I wrote this years ago when my daughter was struggling with 5 deaths in 1 year. 
She was also dealing with bi-polar and was only 9 or 10 years old then.
Baby Girl...........These years have been so tough, I think back.
You ever wonder why people choose to do the things they do? 
You of all people, do know the pain and heartache of missing someone who isn`t here anymore. 
But what you fail to realize is that someone doesn't have to die to miss them.
I miss the loving, caring little girl. 
The happy, hopeful child, that smiled at the littlest things. 

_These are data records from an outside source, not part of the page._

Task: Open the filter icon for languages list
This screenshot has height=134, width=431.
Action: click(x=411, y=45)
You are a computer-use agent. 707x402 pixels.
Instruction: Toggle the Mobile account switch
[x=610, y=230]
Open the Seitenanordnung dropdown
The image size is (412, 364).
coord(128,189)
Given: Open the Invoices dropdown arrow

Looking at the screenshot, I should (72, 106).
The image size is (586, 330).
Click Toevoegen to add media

And made me smile at some of the most unexpected, wonderful things. 
I miss my daughter. 
The loving, caring, helpful, unselfish, wonderful daughter. 
But through it all, you are still my beautiful daughter. 

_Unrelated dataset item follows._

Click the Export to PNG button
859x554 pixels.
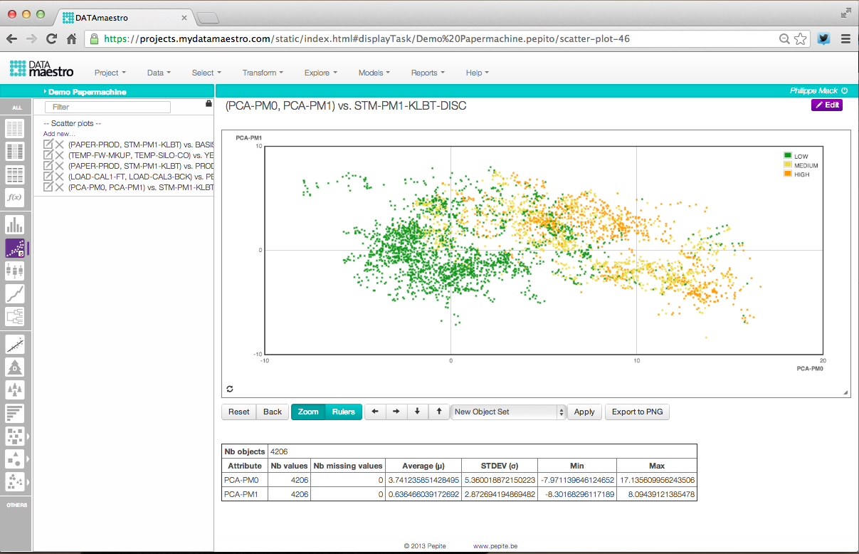click(x=637, y=412)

Whatever is going on within you, has changed you. 
And to me that is ugly. 
It's scary, it's sad, it hurts me to see this. 
I can't understand this, and I don`t think you can either. 
I have tried to help you, to protect you. 
To let you figure things on your own. 
I'be tried to get you other help. 
I'be tried from every angle I can think of. 
It hurts me that I can't help you, or protect you, or figure things out. 
All I want to do is Love you, protect you, hold you, keep you safe.
Keep you from someone hurting you. 
Keep you from hurting yourself in any way. 
I want you to be happy, healthy, hopeful. 
To have good things, to do good things, to pass on to good things. 
I Love you my daughter. 
Someday you will figure out just how much.